Slightly worse than the random forest so I'll go with that.
But we'll perform a cross validation scoring first:

In [31]:
from sklearn.model_selection import cross_val_score

svc_score = cross_val_score(svc, x_test, y_test_vec, cv=4)

In [32]:
svc_score

array([0.33050847, 0.37457627, 0.31578947, 0.33616299])

### Fine tuning
We'll use `GridSearchCV` to run trough different hyperparameter combinations

In [25]:
from sklearn.model_selection import GridSearchCV

param_grid = [{"n_estimators": [200, 250], "max_features": [9, 10, 11]}]

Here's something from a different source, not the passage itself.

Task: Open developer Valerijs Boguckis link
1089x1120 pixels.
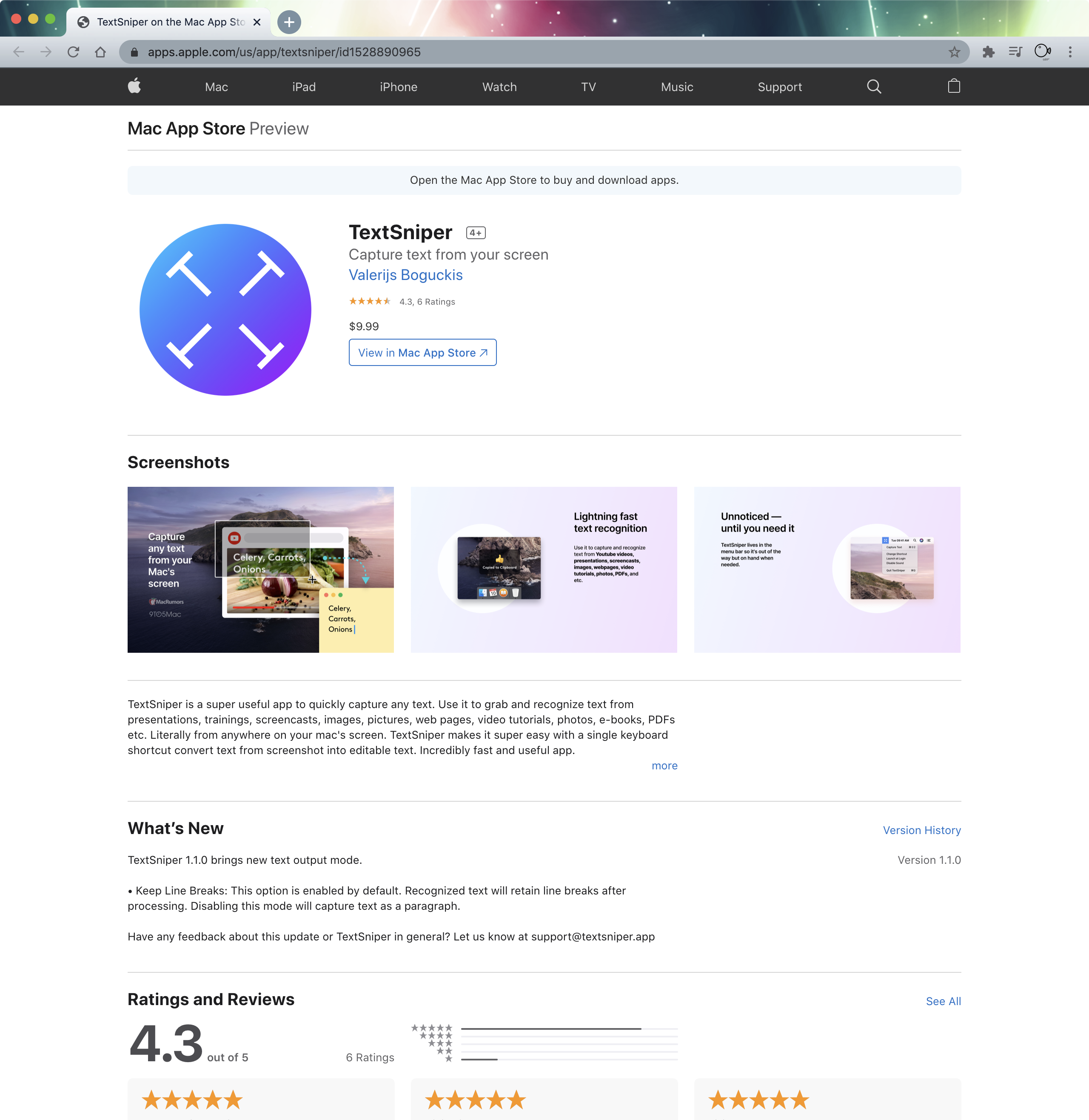Action: tap(405, 275)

rfc = RandomForestClassifier()
grid_search = GridSearchCV(rfc, param_grid, cv=5, return_train_score=True)
grid_search.fit(x_train, y_train_vec)

GridSearchCV(cv=5, estimator=RandomForestClassifier(),
             param_grid=[{'max_features': [9, 10, 11],
                          'n_estimators': [200, 250]}],
             return_train_score=True)

In [26]:
grid_search.best_estimator_

RandomForestClassifier(max_features=11, n_estimators=250)

In [27]:
grid_search.best_score_

0.476033934252386

The `n_estimators` best value was the maximum so we'll try higher values:

In [23]:
param_grid = [{"n_estimators": [255, 270], "max_features": [10, 12]}]
grid_search = GridSearchCV(rfc, param_grid, cv=4, return_train_score=True)
grid_search.fit(x_train, y_train_vec)

GridSearchCV(cv=4, estimator=RandomForestClassifier(),
             param_grid=[{'max_features': [10, 12],
                          'n_estimators': [255, 270]}],
             return_train_score=True)

In [24]:
grid_search.best_estimator_

RandomForestClassifier(max_features=12, n_estimators=255)

In [25]:
grid_search.best_score_

0.46776272867386876

We see that the score dropped a little so I'll stop here and take the 250 and 11 values for `n_estimators` and `max_features`.

In [35]:
rfc = RandomForestClassifier(max_features=11, n_estimators=250)

So the best accuracy that we're going to get seems to be around 47% 

## Summary

In this project we managed to process the data with Pandas and Numpy, then split it into train and test sets, and trained 2 classification models, an SVM and a Random Forest Classifier, with the latter proving to be slighly more successful, and we used GridSearchCV to perform hyperparameter tuning, thought which we found that a number of 250 trees and 11 features works best, getting an accuracy of 47%.
In a future project I will use the actual images from the dataset to train a CNN to recognize the species.